WASHINGTON -- The unexpected defeat in Congress of a package of healthcare and education cuts last week has given New England lawmakers a glimmer of hope that they will be able to salvage more federal funding for teacher training, drug research, and special-education programs. The region had been scheduled for a number of cutbacks or elimination next year.
Democrats and a handful of moderate Republicans rejected the proposed cuts Thursday in a 224-to-209 vote.
The reversal amounted to a surprising rebuke to the House Republican leadership that had not lost a budget vote since shortly after the GOP came to power in 1995.
The vote now will force a congressional panel to reconsider the cuts to dozens of social programs.
Two New England Republicans, Representatives Rob Simmons and Nancy L. Johnson, both from Connecticut, joined the unanimous Democrats in voting against the cost-cutting measure.
Representative Michael H. Michaud, a Maine Democrat, said the rejected budget proposal would have ''delivered really painful cuts," singling out the $784 million cut to President Bush's No Child Left Behind program for particular criticism. Overall federal education spending would have declined for the first time in 10 years under the legislation, according to Democrats.
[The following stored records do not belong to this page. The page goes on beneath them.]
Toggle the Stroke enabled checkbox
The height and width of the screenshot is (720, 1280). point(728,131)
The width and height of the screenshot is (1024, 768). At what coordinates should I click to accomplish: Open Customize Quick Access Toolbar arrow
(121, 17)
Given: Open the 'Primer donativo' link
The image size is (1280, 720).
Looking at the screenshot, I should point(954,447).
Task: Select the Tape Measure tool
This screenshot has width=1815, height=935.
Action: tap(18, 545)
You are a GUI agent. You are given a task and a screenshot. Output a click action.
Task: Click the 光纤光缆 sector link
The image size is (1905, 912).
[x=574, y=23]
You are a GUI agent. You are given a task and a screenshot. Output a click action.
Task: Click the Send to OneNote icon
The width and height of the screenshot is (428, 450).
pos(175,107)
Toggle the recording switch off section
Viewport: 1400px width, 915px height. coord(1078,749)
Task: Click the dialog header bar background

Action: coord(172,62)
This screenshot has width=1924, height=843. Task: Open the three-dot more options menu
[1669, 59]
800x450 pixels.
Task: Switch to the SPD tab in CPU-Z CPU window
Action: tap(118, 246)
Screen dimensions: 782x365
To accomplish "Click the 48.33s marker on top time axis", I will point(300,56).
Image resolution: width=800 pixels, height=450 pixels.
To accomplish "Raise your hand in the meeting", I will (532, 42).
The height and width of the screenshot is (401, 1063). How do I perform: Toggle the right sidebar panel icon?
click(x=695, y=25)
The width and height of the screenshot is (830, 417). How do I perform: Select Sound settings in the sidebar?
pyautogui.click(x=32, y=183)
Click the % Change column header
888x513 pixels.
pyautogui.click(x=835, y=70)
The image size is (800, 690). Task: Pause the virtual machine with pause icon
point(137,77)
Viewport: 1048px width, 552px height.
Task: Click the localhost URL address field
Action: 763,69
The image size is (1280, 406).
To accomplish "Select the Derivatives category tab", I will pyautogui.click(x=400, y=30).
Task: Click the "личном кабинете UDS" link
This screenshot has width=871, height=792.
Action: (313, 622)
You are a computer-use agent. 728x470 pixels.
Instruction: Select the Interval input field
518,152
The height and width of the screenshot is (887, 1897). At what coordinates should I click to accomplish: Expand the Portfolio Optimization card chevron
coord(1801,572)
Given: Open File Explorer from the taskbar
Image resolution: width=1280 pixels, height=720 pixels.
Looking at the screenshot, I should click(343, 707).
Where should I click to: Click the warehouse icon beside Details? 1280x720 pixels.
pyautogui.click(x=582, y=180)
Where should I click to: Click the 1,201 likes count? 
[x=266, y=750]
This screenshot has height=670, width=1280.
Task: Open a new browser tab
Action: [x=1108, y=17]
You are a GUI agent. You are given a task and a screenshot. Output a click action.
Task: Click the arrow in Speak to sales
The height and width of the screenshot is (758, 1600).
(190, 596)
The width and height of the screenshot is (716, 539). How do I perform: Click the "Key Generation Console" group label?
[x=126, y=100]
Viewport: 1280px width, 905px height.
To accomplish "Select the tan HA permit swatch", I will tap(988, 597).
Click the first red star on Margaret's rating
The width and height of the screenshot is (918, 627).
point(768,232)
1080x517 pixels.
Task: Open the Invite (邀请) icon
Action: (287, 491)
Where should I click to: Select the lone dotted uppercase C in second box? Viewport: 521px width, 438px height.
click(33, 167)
The budget, the product of a Senate-House conference committee that sought to reconcile different versions of the budget passed by the two chambers, also would have cut healthcare spending and left funding for heating assistance programs unchanged, despite requests by New England lawmakers for more money to help the region cope with the expected steep increase in the cost of home heating this winter. The budget total was $1.5 billion less than last year's.
''It was the worst bill we've seen in more than a decade, probably two decades," said Representative John Tierney of Massachusetts, a member of the education committee in the House.
In a twist, even a leading Republican negotiator on the labor and education budget, Senator Arlen Specter of Pennsylvania, said the funding was insufficient, and he welcomed the House rejection of the bill.
Under pressure to trim spending and limit ''pork," the House and Senate negotiators who drafted the budget eliminated the individual projects that senators and representatives usually request for their districts. Last year, New England lawmakers secured millions of dollars for community health centers, museums, and job training programs in the region through such allocations.
It remains unclear how the Republican leadership will proceed, and whether Democratic efforts to restore funding will succeed. Republican budget hawks stressed that legislators had to rein in spending to keep the federal budget deficit from growing, but Democrats hope the squabbling would lead to a reversal of some cuts.
''Hopefully the conferees will look at restoring some of the cuts to make the budget more palatable," Michaud said.
In the votes before Congress left Washington for recess, Republicans passed a separate budget-cutting plan early Friday morning. That budget plan cuts spending by $50 billion, including $14.5 billion from student loan funding, but will be spread out over five years.
Representative Barney Frank, a Massachusetts Democrat, said the tax cuts approved by Bush in 2001 had made it impossible to avoid such spending cuts.
''This is the price of the tax cuts," he said of the lean budgets.
While the labor and education budget that was defeated contained no earmarks that might have made the bill more attractive for some representatives, a transportation spending plan introduced on Friday showed no such restraint.
In addition to funding the Transportation Department, the budget allocates millions for a variety of transportation projects across the country and in New England, including $2 million for the Boston-to-Fitchburg MBTA commuter-rail corridor, $6 million for a busway in Connecticut, $2 million for the extension of the Blue Line northward, $6 million for commuter rail in Rhode Island, $4 million for the Silver Line phase III, and $10 million for transit in Stamford, Conn. It also provides more than $60 million for improvements to Maine border crossings.